В этом вопросе мы с Олденом и Джимми расходились с Куффлером. Нас не так сдерживала неизвестность, мы находили заманчивыми саму неисследованность этого белого пятна и важность связанных с ним проблем. Поэтому мы предложили новому отделению Нью-Йоркского университета заняться тем, как нервная система обеспечивает поведение и как поведение изменяется под действием обучения. Мы хотели добиться слияния клеточной нейробиологии и науки о простых формах поведения.
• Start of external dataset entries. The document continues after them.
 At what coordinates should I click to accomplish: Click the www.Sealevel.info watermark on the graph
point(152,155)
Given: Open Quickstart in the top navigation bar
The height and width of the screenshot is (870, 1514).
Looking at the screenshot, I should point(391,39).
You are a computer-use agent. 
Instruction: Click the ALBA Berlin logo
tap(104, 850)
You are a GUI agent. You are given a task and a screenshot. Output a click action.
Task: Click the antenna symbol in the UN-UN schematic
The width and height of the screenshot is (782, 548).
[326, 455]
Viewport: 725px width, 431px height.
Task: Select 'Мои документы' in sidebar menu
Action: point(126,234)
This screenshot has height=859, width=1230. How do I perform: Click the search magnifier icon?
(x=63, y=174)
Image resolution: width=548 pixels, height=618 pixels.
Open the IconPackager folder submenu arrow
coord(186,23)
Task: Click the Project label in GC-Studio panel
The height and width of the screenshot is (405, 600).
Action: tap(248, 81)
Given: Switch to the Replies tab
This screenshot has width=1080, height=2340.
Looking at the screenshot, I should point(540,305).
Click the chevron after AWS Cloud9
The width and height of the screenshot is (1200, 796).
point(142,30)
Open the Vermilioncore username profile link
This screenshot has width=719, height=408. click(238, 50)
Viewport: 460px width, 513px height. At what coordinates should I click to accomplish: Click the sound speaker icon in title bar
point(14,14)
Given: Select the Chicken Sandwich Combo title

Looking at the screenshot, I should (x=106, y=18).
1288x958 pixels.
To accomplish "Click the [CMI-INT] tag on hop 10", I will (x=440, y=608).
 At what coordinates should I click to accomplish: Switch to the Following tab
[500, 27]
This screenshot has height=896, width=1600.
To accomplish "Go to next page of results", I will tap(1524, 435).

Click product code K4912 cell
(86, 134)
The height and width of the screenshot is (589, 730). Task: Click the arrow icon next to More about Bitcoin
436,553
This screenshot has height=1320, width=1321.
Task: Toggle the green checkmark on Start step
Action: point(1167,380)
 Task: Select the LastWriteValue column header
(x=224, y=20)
В 1967 году мы с Олденом анонсировали это направление в большой обзорной работе, озаглавленной “Клеточные нейрофизиологические подходы в исследовании обучения”. В этом обзоре мы подчеркивали, как важно выяснить, что же происходит на уровне синапсов, когда поведение видоизменяется в результате обучения. Мы отмечали, что следующим принципиальным шагом будет пойти дальше аналогов обучения и связать синаптические изменения в нейронах и нейронных системах с реальными примерами обучения и работы памяти. Мы наметили основы подхода к решению этой задачи на клеточном уровне и обсудили сильные и слабые стороны разнообразных простых объектов, подходящих для таких исследований, – моллюсков, червей и насекомых, а также рыб и других простых позвоночных. У всех этих животных есть формы поведения, которые в принципе должны были видоизменяться в ходе обучения, хотя такие изменения еще не были продемонстрированы на примере аплизии. Мы были уверены, что после того, как будут намечены нейронные сети, обеспечивающие эти формы поведения, станет ясно, где именно происходят изменения, вызываемые обучением. Тогда у нас появится возможность использовать весьма эффективные методы клеточной нейрофизиологии для исследования природы этих изменений.